[Start of Attachment]

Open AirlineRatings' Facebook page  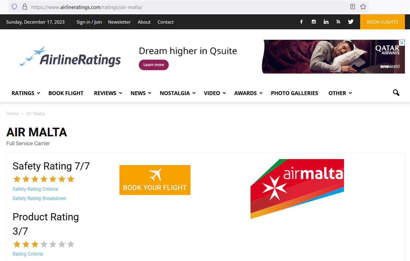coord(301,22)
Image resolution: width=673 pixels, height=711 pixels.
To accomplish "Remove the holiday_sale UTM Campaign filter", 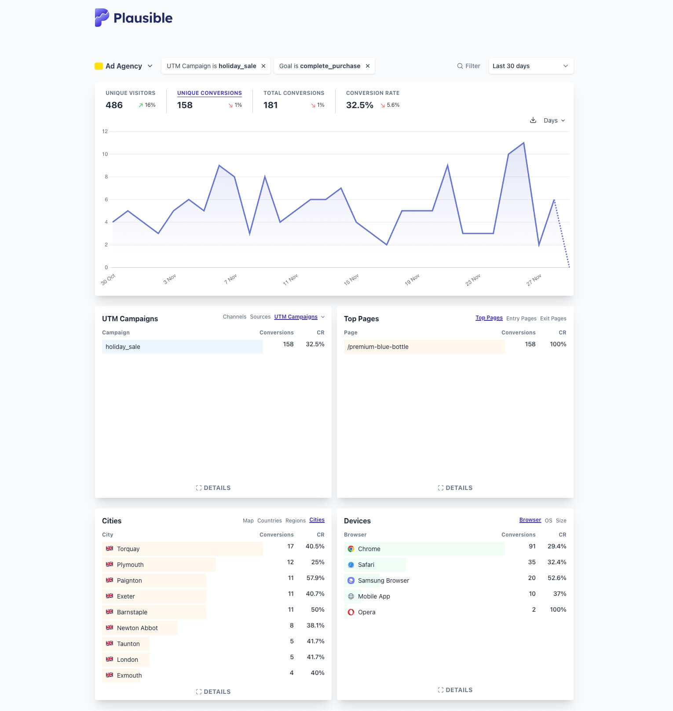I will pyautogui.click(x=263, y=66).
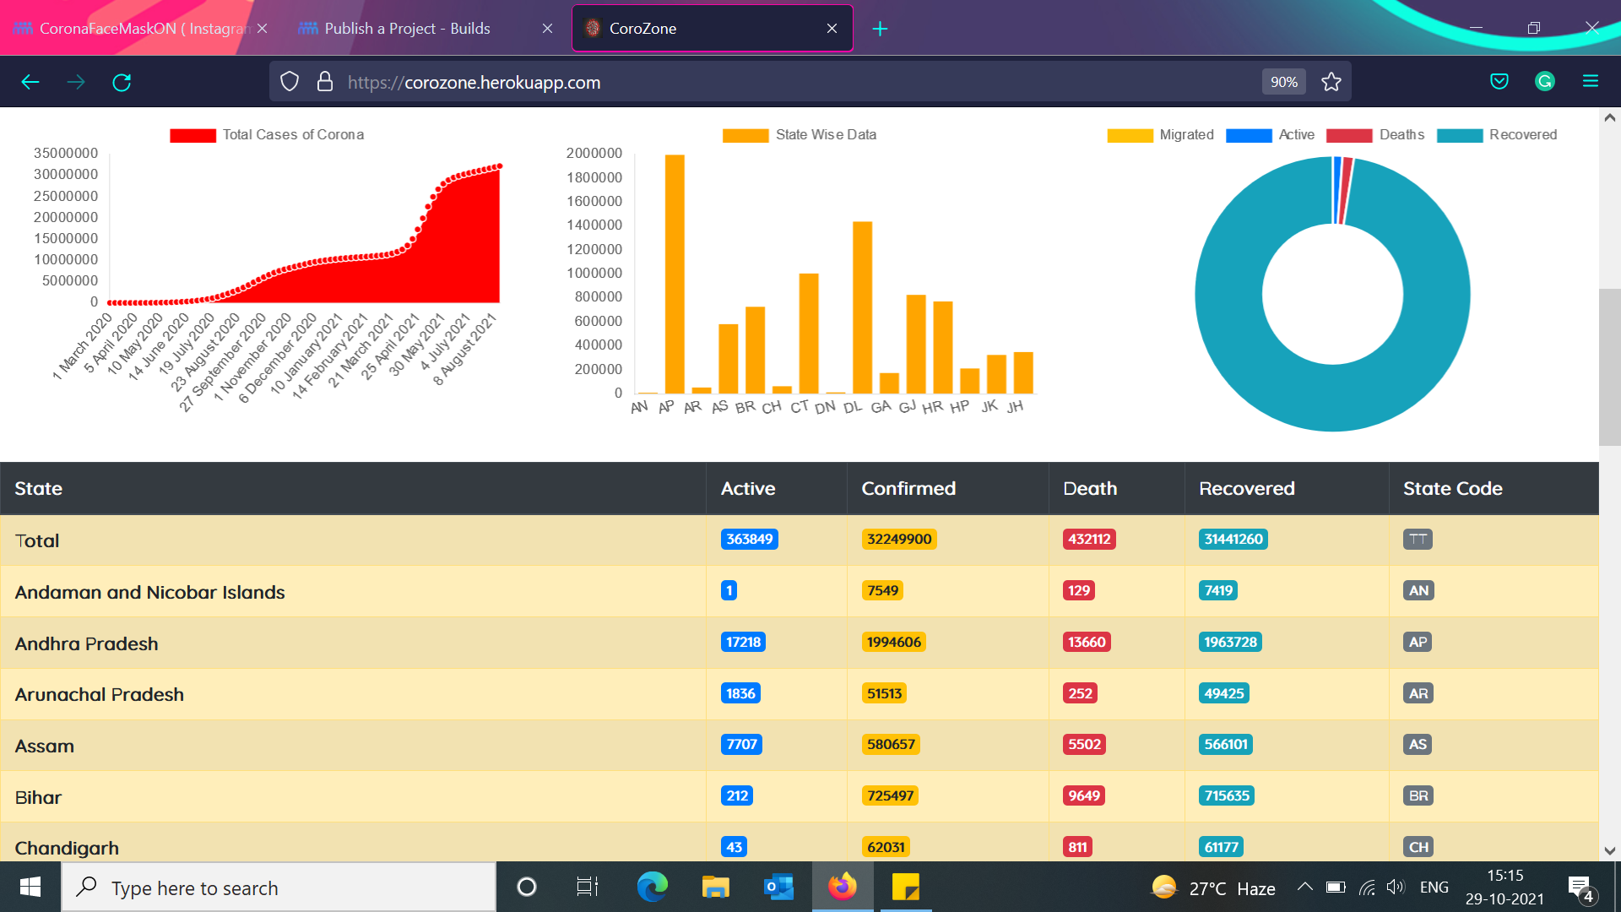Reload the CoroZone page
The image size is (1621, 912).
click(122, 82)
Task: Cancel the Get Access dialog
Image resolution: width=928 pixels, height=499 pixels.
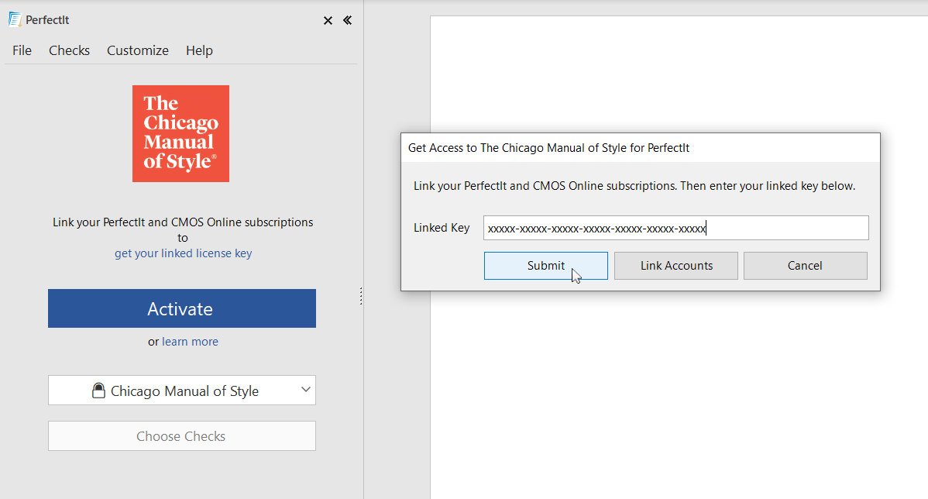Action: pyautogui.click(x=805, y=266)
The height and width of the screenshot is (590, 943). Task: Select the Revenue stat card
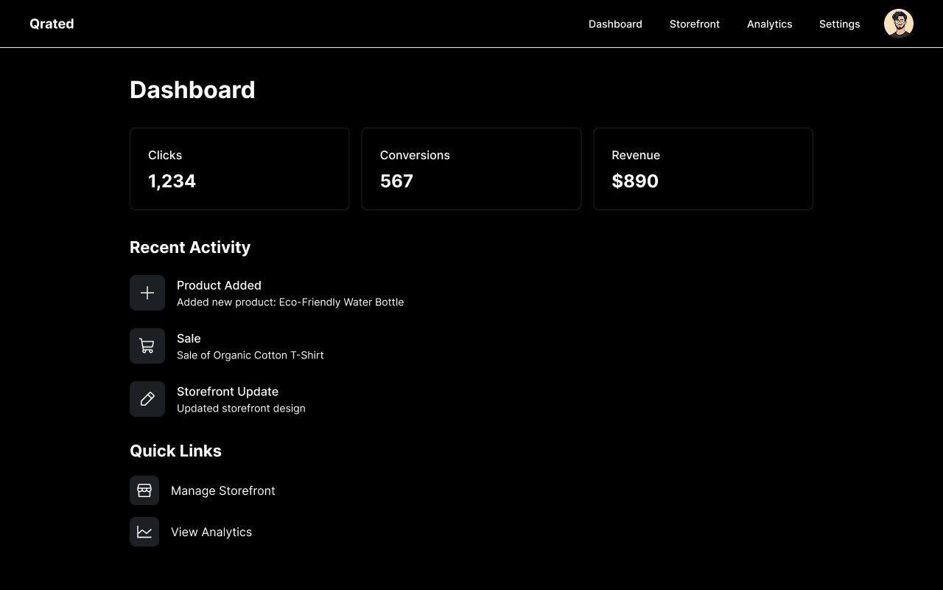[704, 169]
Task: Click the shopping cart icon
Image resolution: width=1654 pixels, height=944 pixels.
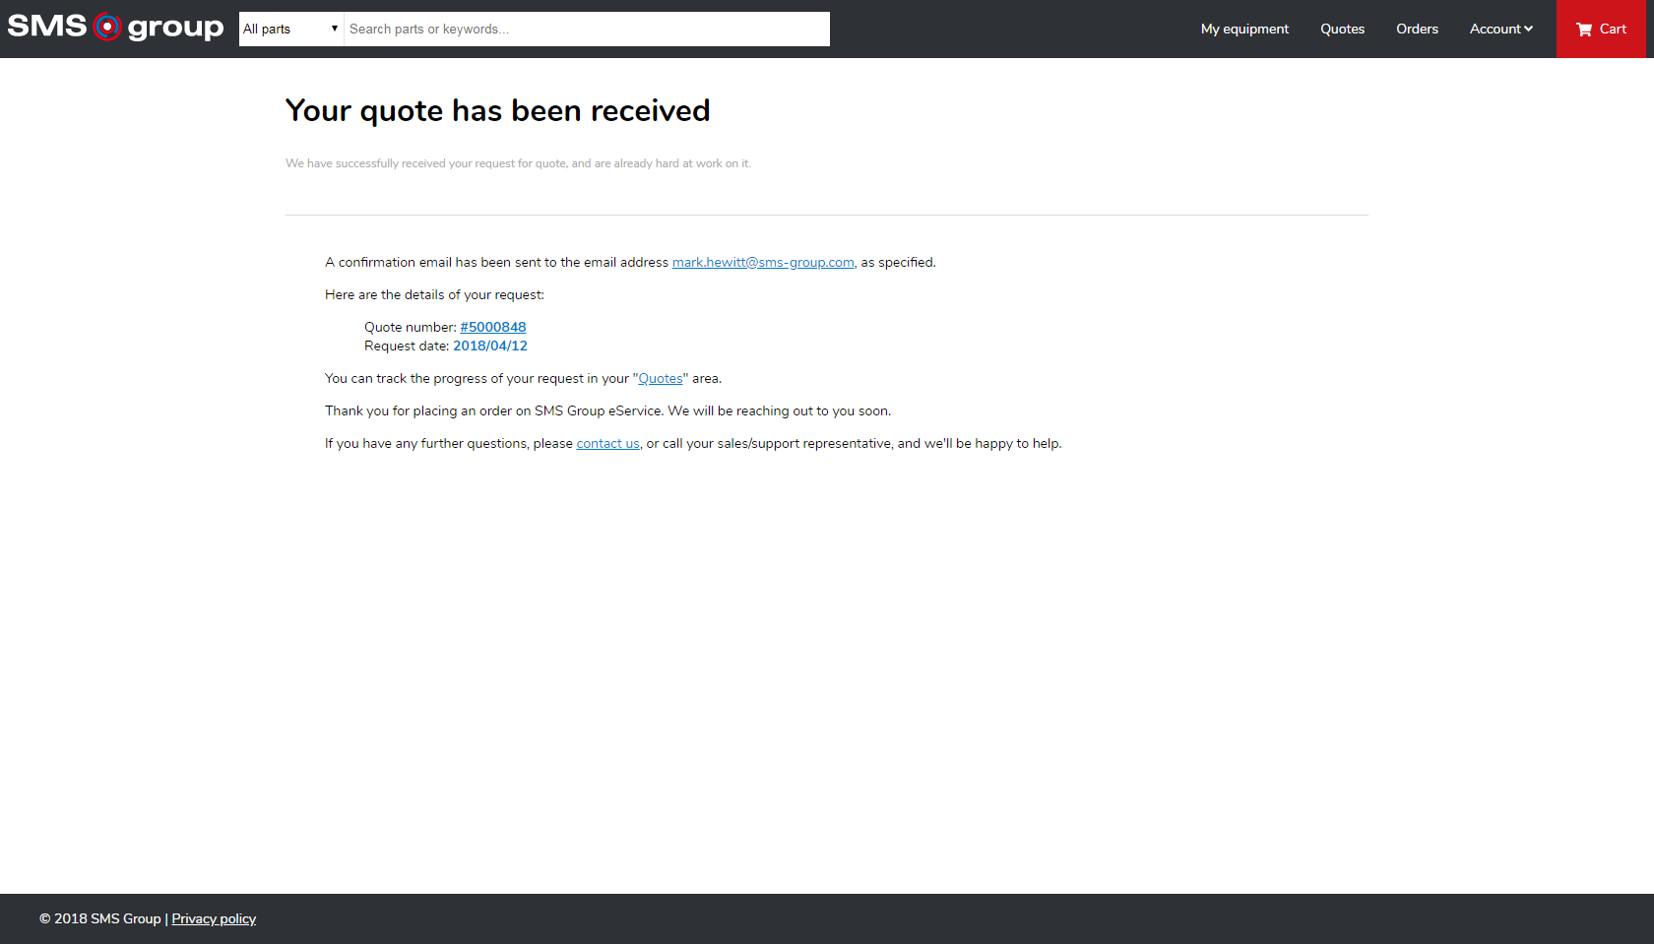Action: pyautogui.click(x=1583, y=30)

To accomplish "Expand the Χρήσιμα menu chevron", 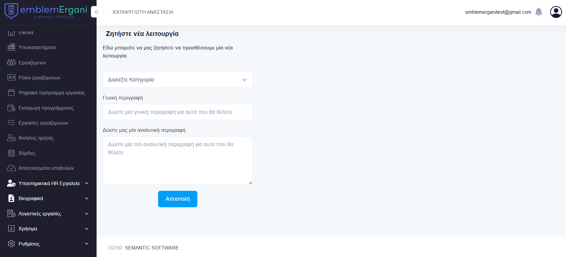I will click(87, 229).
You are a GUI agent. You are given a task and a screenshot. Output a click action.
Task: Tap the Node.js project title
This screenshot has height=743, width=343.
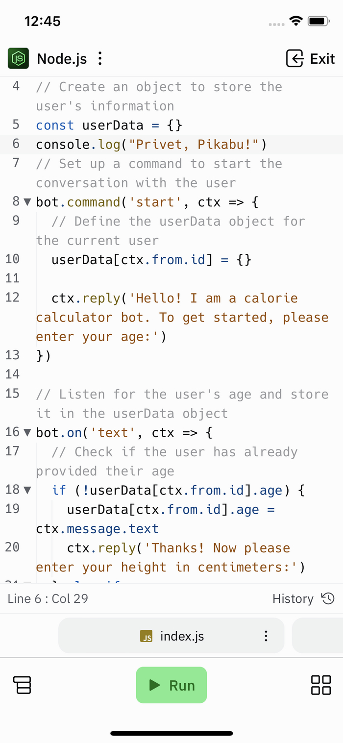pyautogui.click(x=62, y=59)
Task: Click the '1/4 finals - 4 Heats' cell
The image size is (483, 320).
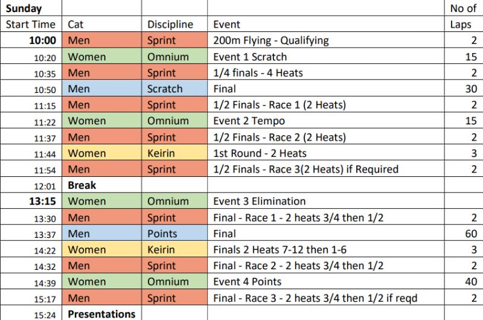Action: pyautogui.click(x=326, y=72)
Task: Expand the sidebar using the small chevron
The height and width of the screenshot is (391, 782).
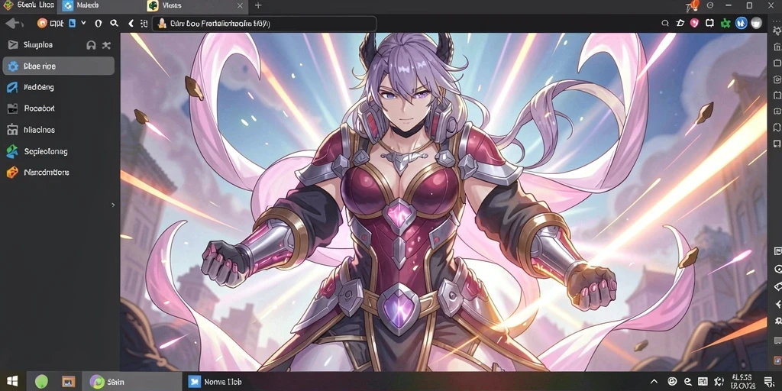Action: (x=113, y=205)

[End of Attachment]

**Task description**
No pictures should appear in the answer, which is to be the lines from the line with "The image size is (483, 320)." through the end of the records above, restated exactly.

**Answer to the exercise**
The image size is (483, 320).
Action: pyautogui.click(x=326, y=72)
Task: Expand the sidebar using the small chevron
The height and width of the screenshot is (391, 782).
Action: (x=113, y=205)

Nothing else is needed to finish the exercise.